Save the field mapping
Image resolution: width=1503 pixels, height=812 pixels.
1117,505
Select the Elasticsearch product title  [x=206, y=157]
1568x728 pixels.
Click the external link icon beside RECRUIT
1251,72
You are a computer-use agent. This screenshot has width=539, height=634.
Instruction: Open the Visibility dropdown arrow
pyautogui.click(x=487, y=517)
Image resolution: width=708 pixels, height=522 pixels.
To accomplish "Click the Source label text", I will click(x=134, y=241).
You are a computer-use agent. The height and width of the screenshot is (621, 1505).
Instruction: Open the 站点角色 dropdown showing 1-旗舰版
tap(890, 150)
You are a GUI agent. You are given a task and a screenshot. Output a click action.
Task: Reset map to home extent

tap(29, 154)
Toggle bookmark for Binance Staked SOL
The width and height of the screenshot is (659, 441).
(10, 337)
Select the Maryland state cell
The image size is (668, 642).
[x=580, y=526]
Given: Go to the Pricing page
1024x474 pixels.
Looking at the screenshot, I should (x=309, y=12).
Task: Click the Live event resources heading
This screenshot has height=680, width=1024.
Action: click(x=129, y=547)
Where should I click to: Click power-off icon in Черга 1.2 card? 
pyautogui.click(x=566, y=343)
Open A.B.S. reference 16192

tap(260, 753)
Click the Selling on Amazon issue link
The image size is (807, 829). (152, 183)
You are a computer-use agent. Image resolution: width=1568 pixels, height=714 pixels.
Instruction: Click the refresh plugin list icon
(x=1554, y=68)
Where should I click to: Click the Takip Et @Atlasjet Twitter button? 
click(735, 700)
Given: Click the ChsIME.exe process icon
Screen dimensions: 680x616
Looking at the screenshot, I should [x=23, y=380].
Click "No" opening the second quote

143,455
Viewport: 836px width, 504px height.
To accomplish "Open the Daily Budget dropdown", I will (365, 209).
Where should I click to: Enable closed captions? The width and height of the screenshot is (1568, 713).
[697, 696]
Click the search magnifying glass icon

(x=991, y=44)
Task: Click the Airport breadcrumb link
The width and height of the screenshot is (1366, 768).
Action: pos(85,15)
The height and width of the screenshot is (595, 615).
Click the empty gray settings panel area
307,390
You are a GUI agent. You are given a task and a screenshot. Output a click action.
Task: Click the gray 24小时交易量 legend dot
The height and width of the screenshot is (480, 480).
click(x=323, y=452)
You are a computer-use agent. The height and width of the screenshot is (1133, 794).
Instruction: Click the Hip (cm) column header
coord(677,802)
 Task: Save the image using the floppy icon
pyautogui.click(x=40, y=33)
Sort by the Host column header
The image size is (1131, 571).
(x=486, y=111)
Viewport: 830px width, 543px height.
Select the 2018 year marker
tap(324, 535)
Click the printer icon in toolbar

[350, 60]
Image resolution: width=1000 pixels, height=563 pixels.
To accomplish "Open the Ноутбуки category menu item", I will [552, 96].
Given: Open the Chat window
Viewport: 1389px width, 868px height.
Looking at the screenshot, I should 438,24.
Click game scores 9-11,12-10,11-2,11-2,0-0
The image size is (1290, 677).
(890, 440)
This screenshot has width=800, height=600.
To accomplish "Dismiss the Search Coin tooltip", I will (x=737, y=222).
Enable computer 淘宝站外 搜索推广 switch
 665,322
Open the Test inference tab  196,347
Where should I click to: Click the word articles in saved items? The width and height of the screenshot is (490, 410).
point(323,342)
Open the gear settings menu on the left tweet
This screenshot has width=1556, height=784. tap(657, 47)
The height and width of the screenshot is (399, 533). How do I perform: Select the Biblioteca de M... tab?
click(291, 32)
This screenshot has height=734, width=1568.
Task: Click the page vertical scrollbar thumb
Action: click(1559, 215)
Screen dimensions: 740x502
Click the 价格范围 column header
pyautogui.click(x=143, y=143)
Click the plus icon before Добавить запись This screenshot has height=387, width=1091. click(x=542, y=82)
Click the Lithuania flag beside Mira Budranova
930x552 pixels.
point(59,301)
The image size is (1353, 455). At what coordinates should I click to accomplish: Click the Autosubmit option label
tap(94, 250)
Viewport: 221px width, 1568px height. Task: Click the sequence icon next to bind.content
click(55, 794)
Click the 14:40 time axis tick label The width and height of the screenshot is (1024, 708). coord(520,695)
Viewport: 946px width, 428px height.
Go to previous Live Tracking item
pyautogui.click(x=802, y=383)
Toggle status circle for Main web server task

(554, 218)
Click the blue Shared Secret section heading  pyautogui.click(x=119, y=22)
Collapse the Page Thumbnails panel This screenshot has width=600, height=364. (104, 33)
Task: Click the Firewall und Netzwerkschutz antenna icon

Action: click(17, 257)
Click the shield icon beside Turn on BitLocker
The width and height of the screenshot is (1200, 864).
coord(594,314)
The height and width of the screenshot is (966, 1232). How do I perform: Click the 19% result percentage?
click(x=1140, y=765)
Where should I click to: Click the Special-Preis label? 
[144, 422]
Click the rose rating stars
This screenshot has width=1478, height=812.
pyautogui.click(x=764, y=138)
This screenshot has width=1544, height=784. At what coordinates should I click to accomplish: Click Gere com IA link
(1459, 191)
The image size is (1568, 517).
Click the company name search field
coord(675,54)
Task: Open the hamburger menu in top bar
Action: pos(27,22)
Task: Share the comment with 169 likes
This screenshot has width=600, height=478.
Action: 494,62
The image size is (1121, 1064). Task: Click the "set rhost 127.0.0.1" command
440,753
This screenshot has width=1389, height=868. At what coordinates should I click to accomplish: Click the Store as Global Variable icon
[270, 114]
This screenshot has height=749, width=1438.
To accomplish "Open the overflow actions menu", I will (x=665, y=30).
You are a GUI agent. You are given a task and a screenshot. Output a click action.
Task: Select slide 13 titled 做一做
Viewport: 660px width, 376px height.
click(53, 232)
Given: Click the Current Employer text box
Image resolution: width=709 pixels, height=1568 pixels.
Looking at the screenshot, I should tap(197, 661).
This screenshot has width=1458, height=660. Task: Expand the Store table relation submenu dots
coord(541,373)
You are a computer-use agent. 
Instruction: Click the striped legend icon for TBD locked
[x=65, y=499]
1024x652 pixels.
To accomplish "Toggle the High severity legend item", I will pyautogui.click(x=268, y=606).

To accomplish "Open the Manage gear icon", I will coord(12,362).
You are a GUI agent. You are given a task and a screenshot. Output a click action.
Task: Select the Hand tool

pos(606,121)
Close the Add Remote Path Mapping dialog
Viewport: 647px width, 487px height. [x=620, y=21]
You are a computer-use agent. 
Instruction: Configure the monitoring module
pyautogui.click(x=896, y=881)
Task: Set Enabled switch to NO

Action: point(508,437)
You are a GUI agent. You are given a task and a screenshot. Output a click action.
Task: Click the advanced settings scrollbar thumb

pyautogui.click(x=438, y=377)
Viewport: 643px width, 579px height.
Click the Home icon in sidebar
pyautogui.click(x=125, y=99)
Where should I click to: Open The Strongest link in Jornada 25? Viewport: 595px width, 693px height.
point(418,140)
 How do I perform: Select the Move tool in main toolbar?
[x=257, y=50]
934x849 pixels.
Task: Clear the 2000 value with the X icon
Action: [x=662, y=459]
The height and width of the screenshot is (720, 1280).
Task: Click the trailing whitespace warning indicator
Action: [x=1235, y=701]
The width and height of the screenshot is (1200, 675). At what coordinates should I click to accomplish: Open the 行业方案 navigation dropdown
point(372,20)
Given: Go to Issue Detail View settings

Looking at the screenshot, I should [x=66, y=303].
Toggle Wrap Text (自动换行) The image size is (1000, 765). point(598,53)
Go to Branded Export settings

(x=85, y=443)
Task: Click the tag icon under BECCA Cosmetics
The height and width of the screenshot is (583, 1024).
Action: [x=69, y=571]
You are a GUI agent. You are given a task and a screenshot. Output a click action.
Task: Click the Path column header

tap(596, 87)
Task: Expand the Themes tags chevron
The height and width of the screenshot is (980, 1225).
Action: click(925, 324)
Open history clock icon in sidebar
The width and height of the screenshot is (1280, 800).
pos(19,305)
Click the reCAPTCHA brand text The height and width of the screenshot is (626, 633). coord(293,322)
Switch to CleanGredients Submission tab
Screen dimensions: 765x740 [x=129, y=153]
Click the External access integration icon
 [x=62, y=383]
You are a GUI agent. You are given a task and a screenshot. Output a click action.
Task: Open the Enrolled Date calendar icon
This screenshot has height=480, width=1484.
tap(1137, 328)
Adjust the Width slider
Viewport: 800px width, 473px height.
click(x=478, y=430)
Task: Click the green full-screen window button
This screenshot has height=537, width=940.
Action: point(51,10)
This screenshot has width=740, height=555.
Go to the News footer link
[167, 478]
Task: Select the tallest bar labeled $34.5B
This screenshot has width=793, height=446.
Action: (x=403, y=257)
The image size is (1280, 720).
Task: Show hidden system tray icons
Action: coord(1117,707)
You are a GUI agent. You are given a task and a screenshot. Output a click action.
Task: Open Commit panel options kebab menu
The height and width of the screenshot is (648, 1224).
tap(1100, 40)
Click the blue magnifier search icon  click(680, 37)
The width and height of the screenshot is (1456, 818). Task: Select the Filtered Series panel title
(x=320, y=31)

Exercise instructions
Say how many lines of the material hold the string "heading", giving the number alone.

Answer area
2